À son bureau, Sali travaillait sur son ordinateur. Il avait une occasion d’acheter un hôtel particulier à Belgravia – un quartier encore plus chic que le sien – à huit millions et demi de livres, ce qui n’était pas vraiment une affaire, mais n’était pas non plus excessif. Il pourrait sûrement le louer pour une coquette somme, et la parcelle était en pleine propriété foncière, ce qui voulait dire qu’en achetant les murs, il achetait également le terrain, au lieu de devoir payer un loyer foncier au duc de Westminster. Un loyer pas excessif, certes, mais ça faisait toujours un surcoût. Il prit note d’aller y jeter un coup d’œil dans la semaine. En dehors de ça, les fluctuations monétaires étaient plutôt modérées. Cela faisait plusieurs mois déjà qu’il jouait épisodiquement sur les taux de change, mais il ne pensait pas avoir la formation suffisante pour ça. Du moins, pas encore. Peut-être aurait-il l’occasion d’en discuter avec quelques spécialistes. Tout s’apprenait et, avec plus de deux cents millions de livres à sa disposition, il était en mesure de jouer sans trop rogner sur la fortune paternelle. En fait, il avait gagné cette année près de neuf millions de livres, ce qui n’était pas si mal. Durant l’heure qui suivit, il resta assis derrière son ordinateur à surveiller les tendances – la tendance est ton amie -, pour tenter de voir comment elles s’orientaient. Le coup, il le savait, c’était de les repérer assez tôt suffisamment pour acheter bas avant de revendre haut -mais même s’il progressait, il ne maîtrisait pas encore tout à fait ce talent bien particulier. Sinon, son portefeuille aurait enregistré une plus-value de trente et un millions au lieu de tout juste neuf. La patience, songea-t-il, était une vertu bougrement difficile à acquérir. C’était tellement mieux d’être jeune et brillant.

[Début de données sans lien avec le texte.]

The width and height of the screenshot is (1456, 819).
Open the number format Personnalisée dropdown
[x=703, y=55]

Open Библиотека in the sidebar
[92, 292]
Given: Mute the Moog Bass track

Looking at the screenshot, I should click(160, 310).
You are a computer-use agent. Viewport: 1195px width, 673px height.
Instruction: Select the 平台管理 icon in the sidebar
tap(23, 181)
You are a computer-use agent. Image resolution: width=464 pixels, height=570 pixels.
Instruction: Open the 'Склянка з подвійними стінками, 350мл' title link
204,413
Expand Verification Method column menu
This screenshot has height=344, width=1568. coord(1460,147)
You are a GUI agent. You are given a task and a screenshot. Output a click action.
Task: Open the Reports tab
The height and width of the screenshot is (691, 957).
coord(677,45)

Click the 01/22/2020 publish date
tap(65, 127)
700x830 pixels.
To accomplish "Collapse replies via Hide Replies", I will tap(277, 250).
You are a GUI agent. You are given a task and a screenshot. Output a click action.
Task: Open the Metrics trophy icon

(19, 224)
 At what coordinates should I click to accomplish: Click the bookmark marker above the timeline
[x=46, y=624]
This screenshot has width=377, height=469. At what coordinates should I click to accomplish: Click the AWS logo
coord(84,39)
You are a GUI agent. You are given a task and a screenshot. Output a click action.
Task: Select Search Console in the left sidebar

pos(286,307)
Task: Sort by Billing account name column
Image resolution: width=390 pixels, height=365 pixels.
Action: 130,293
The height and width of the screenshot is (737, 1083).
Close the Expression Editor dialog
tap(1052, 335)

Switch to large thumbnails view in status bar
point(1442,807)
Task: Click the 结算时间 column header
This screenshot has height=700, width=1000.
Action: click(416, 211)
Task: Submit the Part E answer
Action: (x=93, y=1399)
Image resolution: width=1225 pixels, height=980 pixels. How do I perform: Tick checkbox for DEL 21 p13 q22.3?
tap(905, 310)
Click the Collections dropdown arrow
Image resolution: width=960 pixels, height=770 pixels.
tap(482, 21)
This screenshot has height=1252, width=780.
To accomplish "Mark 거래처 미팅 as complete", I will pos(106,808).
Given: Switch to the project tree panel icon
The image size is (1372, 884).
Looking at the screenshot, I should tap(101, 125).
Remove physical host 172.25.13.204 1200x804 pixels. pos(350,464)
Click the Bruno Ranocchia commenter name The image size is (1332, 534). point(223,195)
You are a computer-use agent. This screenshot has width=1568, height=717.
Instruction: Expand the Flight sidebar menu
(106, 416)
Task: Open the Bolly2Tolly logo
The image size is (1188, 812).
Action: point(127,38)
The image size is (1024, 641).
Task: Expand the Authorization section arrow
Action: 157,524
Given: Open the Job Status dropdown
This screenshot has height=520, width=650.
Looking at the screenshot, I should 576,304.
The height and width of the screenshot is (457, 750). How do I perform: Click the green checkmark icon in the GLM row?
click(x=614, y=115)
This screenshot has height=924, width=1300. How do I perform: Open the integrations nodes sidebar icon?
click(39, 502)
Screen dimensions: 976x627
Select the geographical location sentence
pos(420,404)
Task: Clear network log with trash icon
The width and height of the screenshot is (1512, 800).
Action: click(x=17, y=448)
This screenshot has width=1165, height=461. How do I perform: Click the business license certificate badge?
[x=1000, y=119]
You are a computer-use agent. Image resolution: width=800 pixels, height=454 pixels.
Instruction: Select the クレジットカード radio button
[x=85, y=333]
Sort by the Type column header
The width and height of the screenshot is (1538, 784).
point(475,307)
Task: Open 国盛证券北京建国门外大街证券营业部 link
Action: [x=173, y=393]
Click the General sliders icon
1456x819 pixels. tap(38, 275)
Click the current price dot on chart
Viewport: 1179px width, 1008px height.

Son bureau était également doté d’un téléviseur, bien sûr, et il l’alluma sur une chaîne financière américaine qui évoquait des prévisions de baisse de la livre par rapport au dollar, même si les raisons étaient loin d’être convaincantes, aussi se garda-t-il d’acheter trente millions de dollars par pur jeu spéculatif. Son père l’avait mis en garde contre la spéculation, et puisqu’il s’agissait de l’argent paternel, il avait écouté attentivement et répondu aux souhaits du vieux bougre. Sur les dix-neuf derniers mois, il n’avait perdu que trois millions de livres, et l’essentiel de ces erreurs datait déjà de plus d’un an. Le portefeuille immobilier en revanche se tenait fort bien. Il achetait surtout des biens à de vieux Anglais pour les revendre quelques mois plus tard à ses compatriotes qui le payaient en général en espèces ou par virement électronique. Dans l’ensemble, il se considérait comme un spéculateur immobilier d’un talent certain – et grandissant. Et avant tout, bien sûr, comme un superbe amant. Il était bientôt midi et déjà tout son corps se languissait de Rosalie. Serait-elle disponible ce soir ? Pour mille livres, elle avait intérêt, estima Ouda. Aussi, juste avant l’heure, il décrocha son téléphone et pressa la touche mémoire numéro neuf.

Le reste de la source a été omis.